▶ [ZADANIA]:
1/ Przedstaw w formie krótkiej listy akapit zaczynający się od słów „Człowiek ten był głuchy” z tekstu o Jezusie i głuchym człowieku. Zachowaj jego główne fakty.
2/ Dopisz dalszy ciąg tekstu o Jezusie i głuchym człowieku, zaczynając po jego ostatnim zdaniu.

▶ [POKAZANY TEKST]:
8 Przeanalizujmy też wydarzenie, które rozegrało się po święcie Paschy w 32 roku n.e. Jezus i jego uczniowie przyszli do Dekapolu, leżącego na wschód od Morza Galilejskiego. Odnalazły ich tam wielkie tłumy, które przyprowadziły wielu chorych i niepełnosprawnych, a Jezus wszystkich uzdrowił (Mateusza 15:29, 30). Co ciekawe, jednemu z nich okazał szczególne względy. Opisał to ewangelista Marek, jedyny, który wspomina o tym wydarzeniu (Marka 7:31-35).

9 Człowiek ten był głuchy i prawie nie mówił. Jezus mógł wyczuć jego szczególne zdenerwowanie i zażenowanie. Uczynił wówczas coś niezwykłego. Zabrał go na osobność, z dala od tłumu. Potem pokazał mu gestami, co chce zrobić. „Włożył swe palce w jego uszy i splunąwszy, dotknął jego języka” (Marka 7:33). Następnie spojrzał w niebo i westchnął, modląc się w duchu. Chciał mu w ten sposób powiedzieć: To, co dla ciebie uczynię, zawdzięczam mocy od Boga. W końcu rzekł: „Otwórz się” (Marka 7:34). Wtedy ów człowiek odzyskał słuch i mógł normalnie mówić.

10, 11. Jak możemy pokazywać, że mamy wzgląd na uczucia innych w zborze i w rodzinie?

10 Jak bardzo Jezus liczył się z innymi! Szanował ich odczucia, toteż starał się postępować tak, by ich nie ranić. Jako chrześcijanie, powinniśmy pod tym względem rozwijać w sobie i przejawiać umysł Chrystusowy. Biblia zachęca: „Wszyscy bądźcie podobnie usposobieni, okazując wzajemne zrozumienie, żywiąc uczucie braterskie, będąc tkliwie współczującymi, pokornego umysłu” (1 Piotra 3:8). Z pewnością wymaga to od nas liczenia się z cudzymi uczuciami — zarówno gdy coś mówimy, jak i czynimy.

▶ [DOSTARCZONE DANE]:
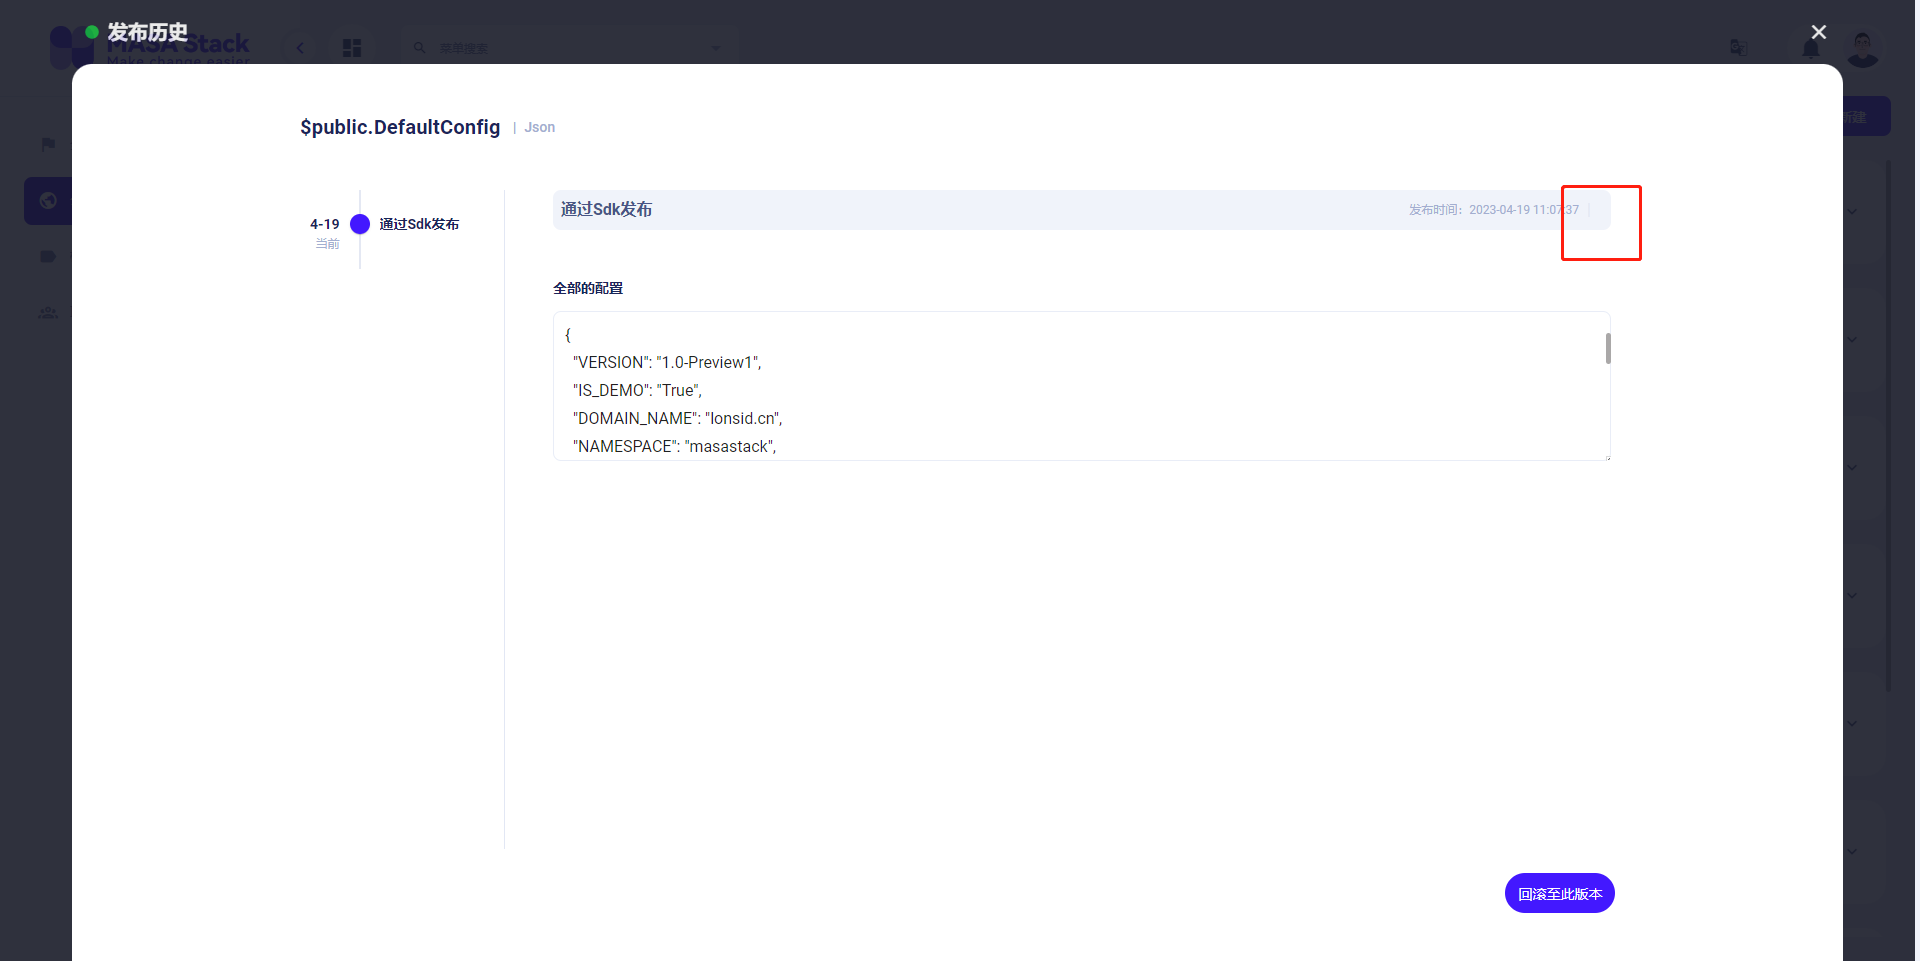The image size is (1920, 961).
Task: Click the 回滚至此版本 button
Action: coord(1559,893)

▶ [ODPOWIEDZI PO KOLEI]:
1/
- Człowiek był głuchy i prawie nie mówił.
- Jezus wyczuł jego szczególne zdenerwowanie i zażenowanie.
- Zabrał go na osobność, z dala od tłumu.
- Gestami pokazał mu, co chce zrobić: włożył palce w jego uszy, splunął i dotknął jego języka (Marka 7:33).
- Spojrzał w niebo, westchnął i modlił się w duchu. W ten sposób dał do zrozumienia, że uzdrowienie zawdzięcza mocy od Boga.
- Powiedział „Otwórz się” (Marka 7:34). Człowiek odzyskał wtedy słuch i mógł normalnie mówić.

2/
11 W zborze możemy pokazać, że zważamy na uczucia drugich, traktując ich z szacunkiem, tak jak sami chcielibyśmy być traktowani (Mateusza 7:12). Obejmuje to zwracanie uwagi na to, co i jak mówimy (Kolosan 4:6). Pamiętajmy, że ‛bezmyślne słowa są niczym pchnięcia mieczem’ (Przysłów 12:18). A co można powiedzieć o rodzinie? Jeśli mąż i żona naprawdę się kochają, to liczą się ze swymi odczuciami (Efezjan 5:33). Unikają szorstkich słów, ciągłego krytykowania i jadowitej ironii, czyli wszystkiego, co powoduje trudne do zagojenia rany. Również dzieci żywią uczucia i kochający rodzice biorą to pod uwagę. Kiedy muszą udzielić im skarcenia, szanują ich godność i unikają niepotrzebnego wprawiania ich w zakłopotanie (Kolosan 3:21). * Gdy więc w taki sposób okazujemy drugim względy, dowodzimy, że mamy umysł Chrystusowy.

Chętnie darzył innych zaufaniem

12. Jaki zrównoważony, realistyczny pogląd na swych uczniów miał Jezus?

12 Jezus miał zrównoważony, realistyczny pogląd na swych uczniów. Dobrze wiedział, że nie są doskonali. Potrafił przecież czytać w ludzkich sercach (Jana 2:24, 25). Mimo to koncentrował się głównie na ich zaletach, a nie na wadach. Dostrzegał też potencjalne możliwości osób, które pociągnął do siebie Jehowa (Jana 6:44). O pozytywnym stosunku Jezusa do uczniów świadczy sposób, w jaki ich traktował. Na przykład chętnie darzył ich zaufaniem.

13. Jak Jezus pokazał, że ufa swym uczniom?

13 A jak Jezus wyrażał to zaufanie? Odchodząc z ziemi, powierzył swym namaszczonym uczniom odpowiedzialne zadanie. Mieli dbać o ziemskie sprawy Królestwa (Mateusza 25:14, 15; Łukasza 12:42-44). W czasie swej służby okazywał im zaufanie nawet drobnym gestem czy słowem. Kiedy w cudowny sposób rozmnożył żywność, by nakarmić tłumy, rozdzielanie jej zlecił właśnie uczniom (Mateusza 14:15-21; 15:32-37).

14. Jak byś streścił relację zapisaną w Ewangelii według Marka 4:35-41?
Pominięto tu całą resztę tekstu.